KIR3DS1/L1 and HLA-Bw4-80I are associated with HIV disease progression among HIV typical progressors and long-term nonprogressors
- Equal contributors
1 Key Laboratory of AIDS Immunology of Ministry of Health, Department of Laboratory Medicine, The First Affiliated Hospital, China Medical University, Shenyang 110001, P. R. China
2 Collaborative Innovation Center for Diagnosis and Treatment of Infectious Diseases, Hangzhou, China
3 Department of Laboratory Medicine, The Fourth Affiliated Hospital, China Medical University, Shenyang 110032, P. R. China
BMC Infectious Diseases 2013, 13:405 doi:10.1186/1471-2334-13-405Published: 2 September 2013
Natural killer (NK) cells have emerged as pivotal players in innate immunity, especially in the defense against viral infections and tumors. Killer immunoglobulin-like receptors (KIRs) – an important recognition receptor expressed on the surface of NK cells – regulate the inhibition and/or activation of NK cells after interacting with human leukocyte antigen (HLA) class I ligands. Various KIR genes might impact the prognosis of many different diseases. The implications of KIR-HLA interaction in HIV disease progression remains poorly understood.

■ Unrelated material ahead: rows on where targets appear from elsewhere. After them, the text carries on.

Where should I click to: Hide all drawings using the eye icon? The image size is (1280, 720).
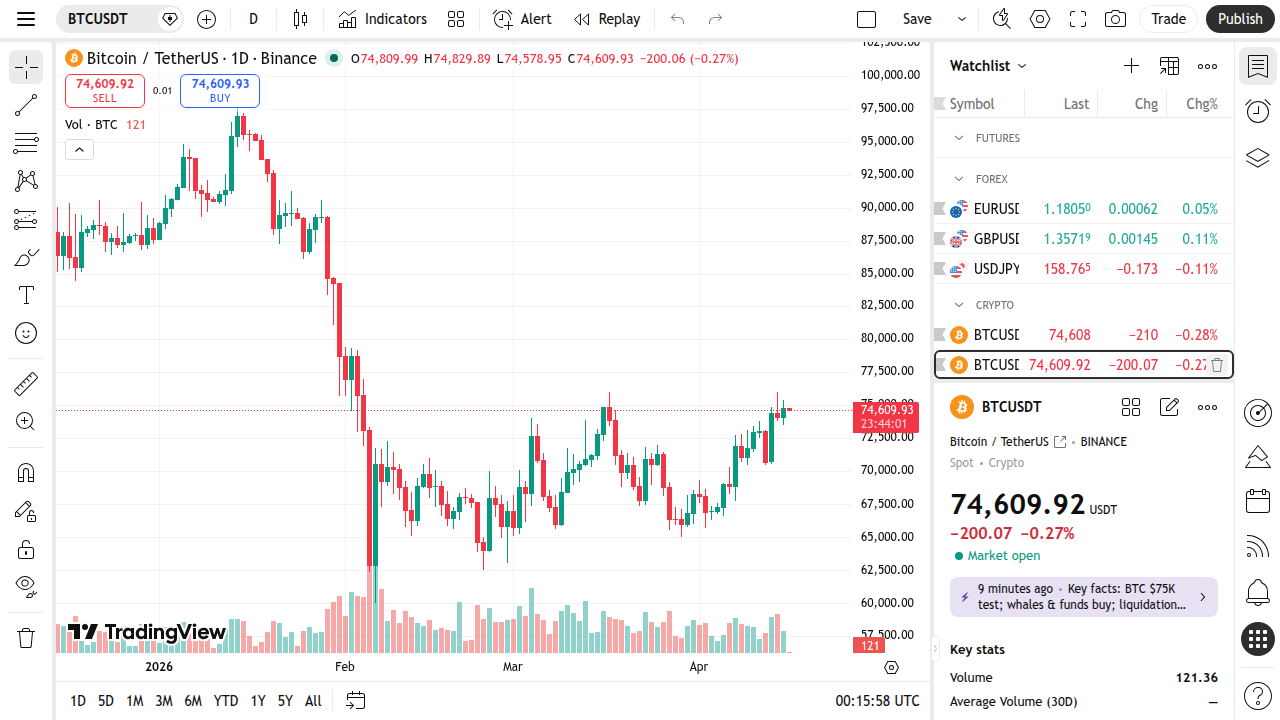click(x=25, y=586)
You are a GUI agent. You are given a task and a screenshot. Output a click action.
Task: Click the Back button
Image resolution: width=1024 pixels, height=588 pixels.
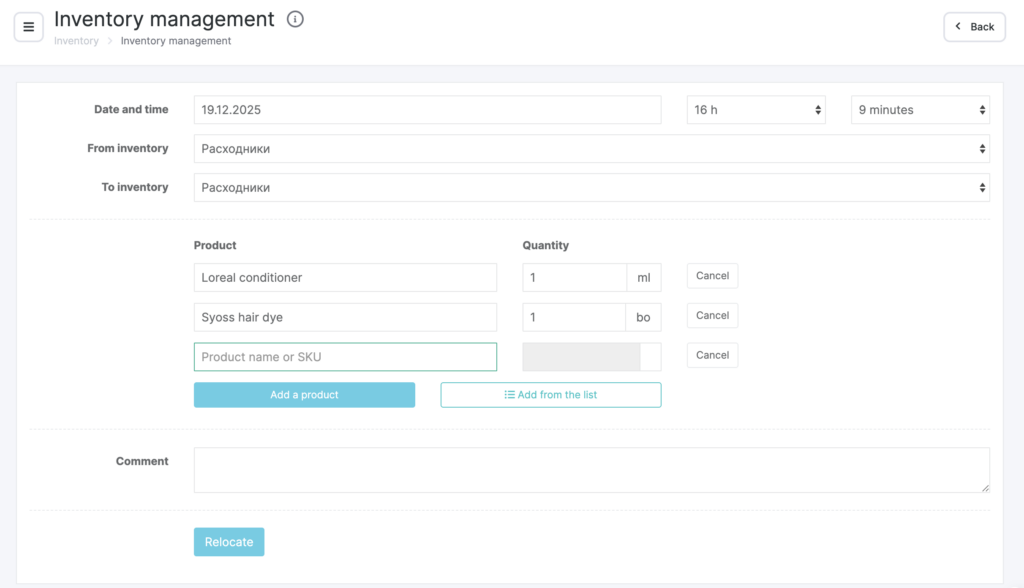click(974, 27)
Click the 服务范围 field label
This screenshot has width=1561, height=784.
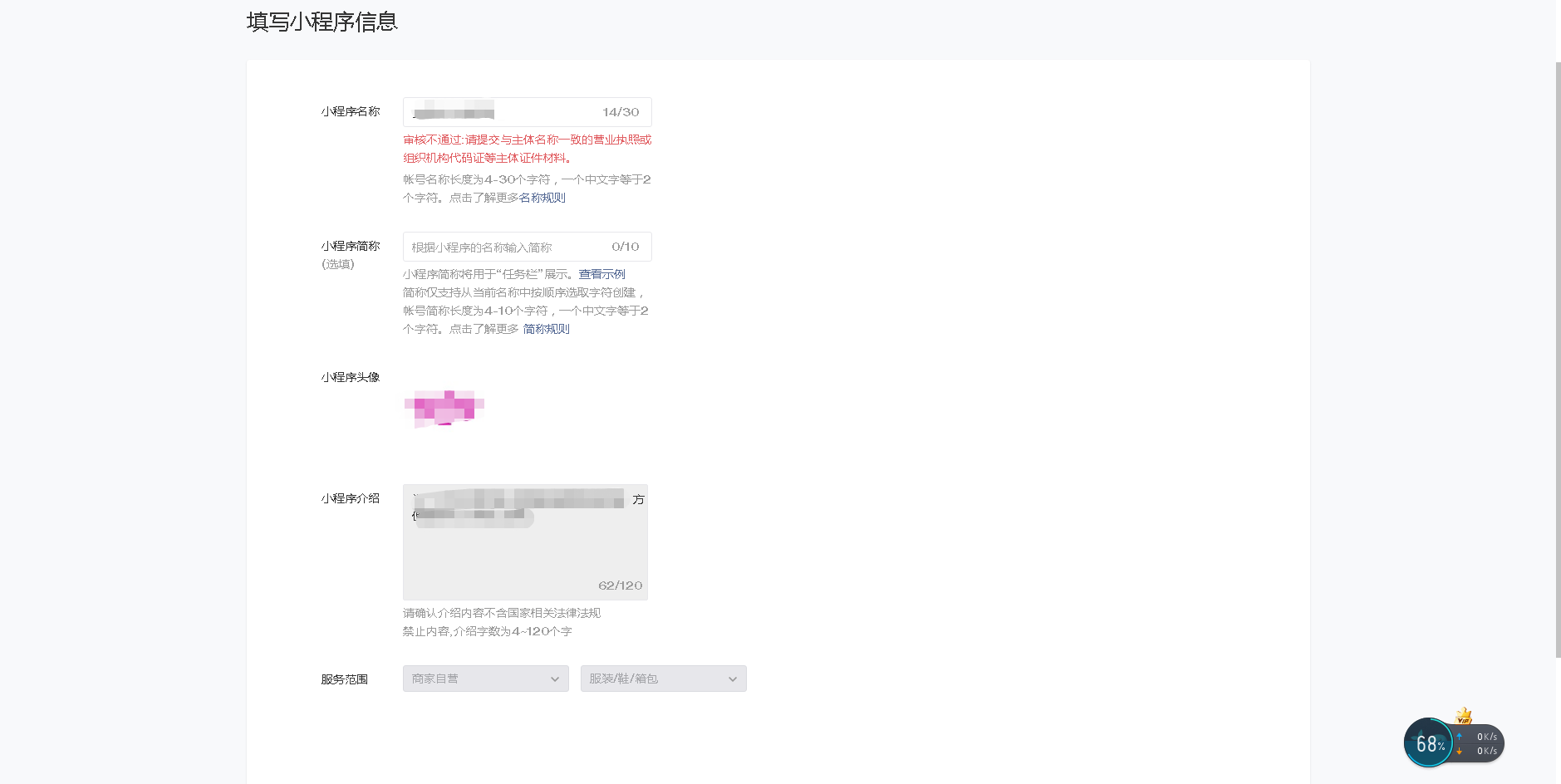coord(345,679)
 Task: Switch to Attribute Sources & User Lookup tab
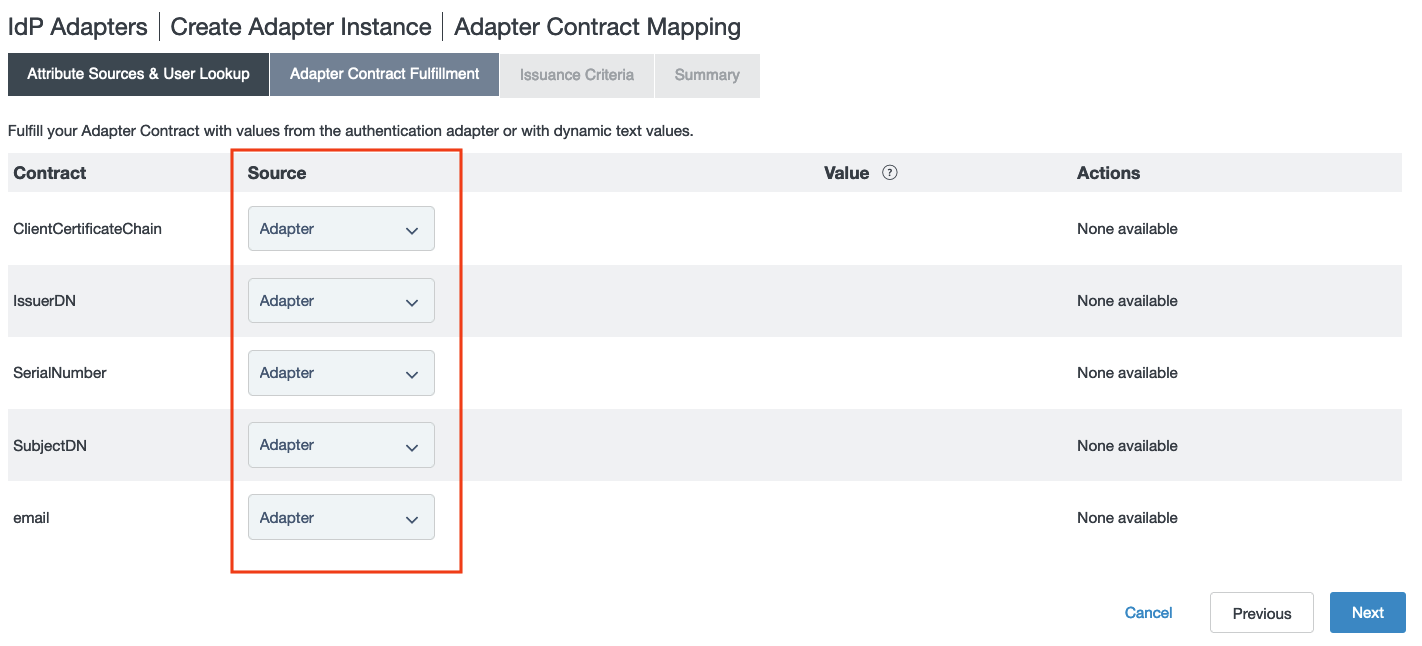pyautogui.click(x=138, y=75)
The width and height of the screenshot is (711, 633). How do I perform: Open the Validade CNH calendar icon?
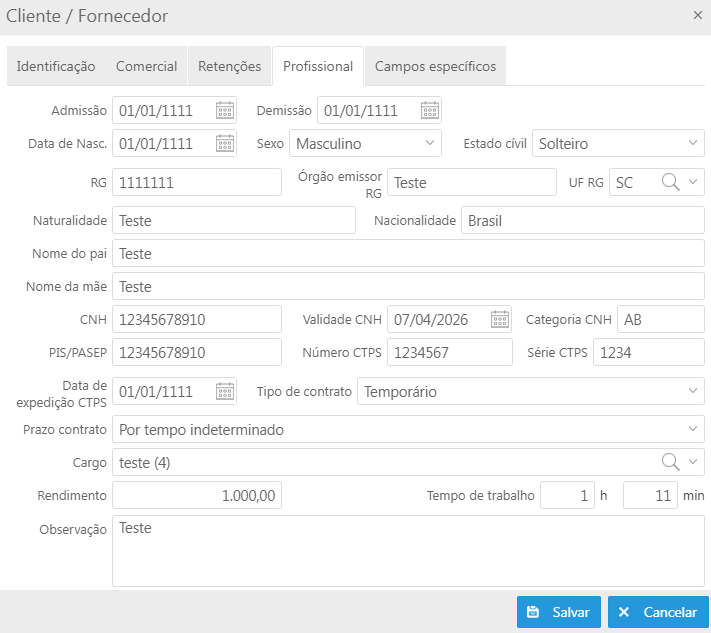coord(500,319)
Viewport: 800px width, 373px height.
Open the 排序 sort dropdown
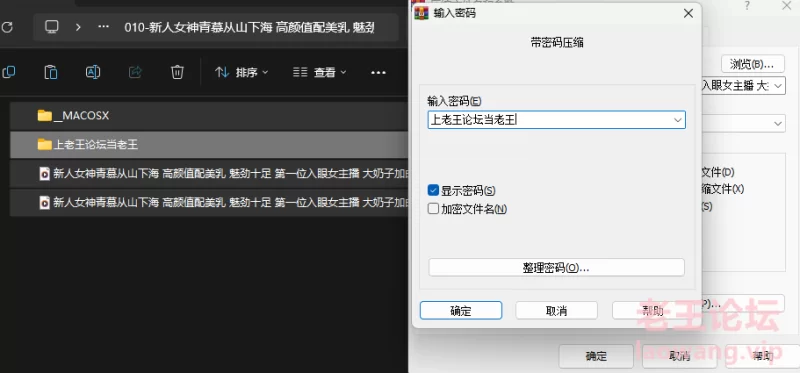[x=242, y=72]
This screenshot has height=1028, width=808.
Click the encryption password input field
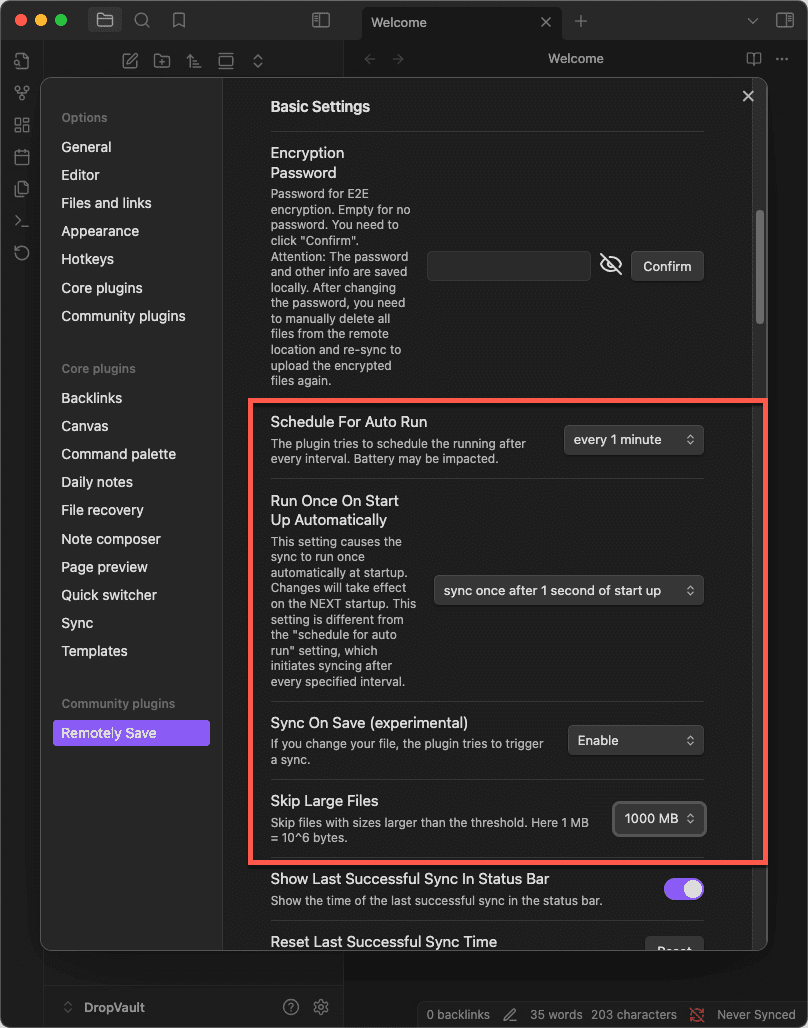[x=508, y=266]
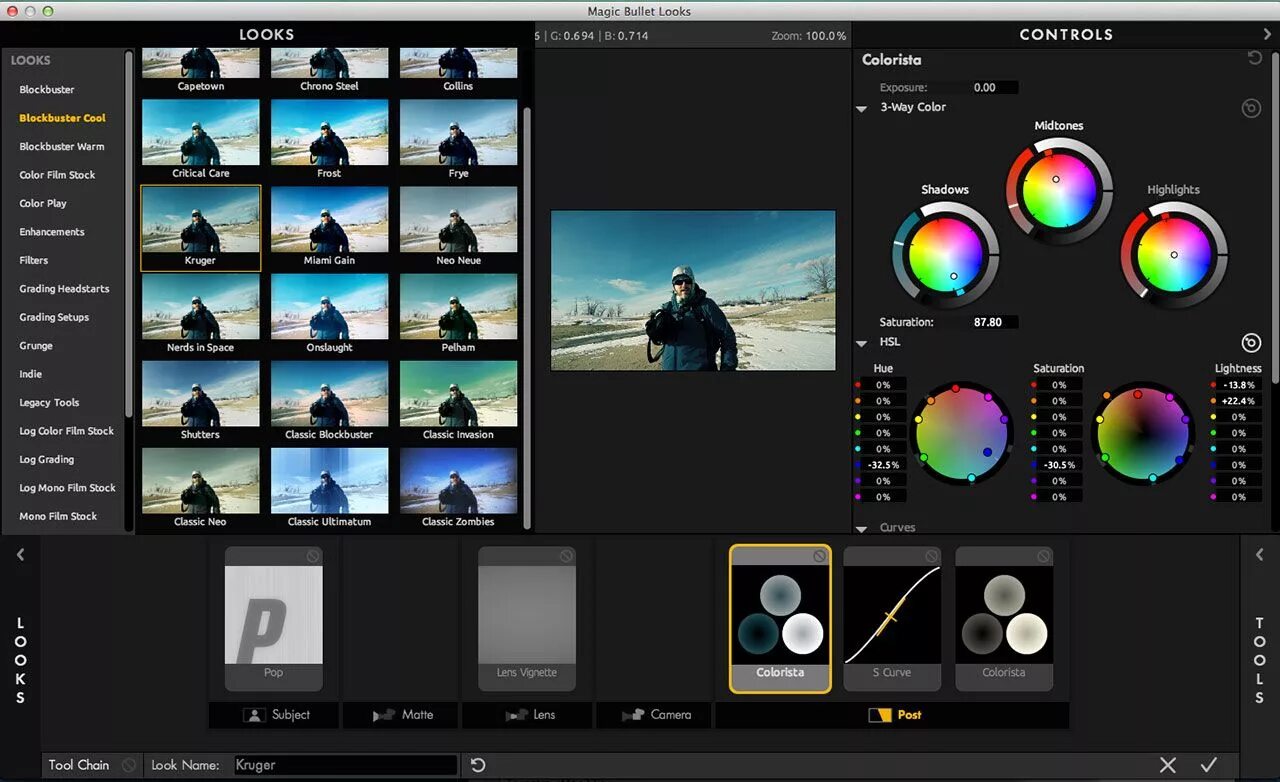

Here, we studied KIR genotypes, mRNA levels, HLA genotypes, CD4+ T cell counts and viral loads in our cohort of Human Immunodeficiency Virus (HIV)-infected individuals, a group that includes HIV long-term nonprogressors (LTNPs) and typical progressors (TPs).
We found that the frequency of KIR3DS1/L1 heterozygotes with HLA-Bw4-80I gene was much higher in LTNPs than in TPs (P = 0.001) and that the KIR3DL1 homozygotes without HLA-Bw4-80I gene had higher viral loads and lower CD4+ T cell counts (P = 0.014 and P = 0.021, respectively). Our study also confirmed that homozygosity for the HLA-Bw6 allele was associated with rapid disease progression. In addition to the aforementioned results on the DNA level, we observed that higher level expression of KIR3DS1 mRNA was in LTNP group, and that higher level expression of KIR3DL1 mRNA was in TP group.
Our data suggest that different KIR-HLA genotypes and different levels of transcripts associate with HIV disease progression.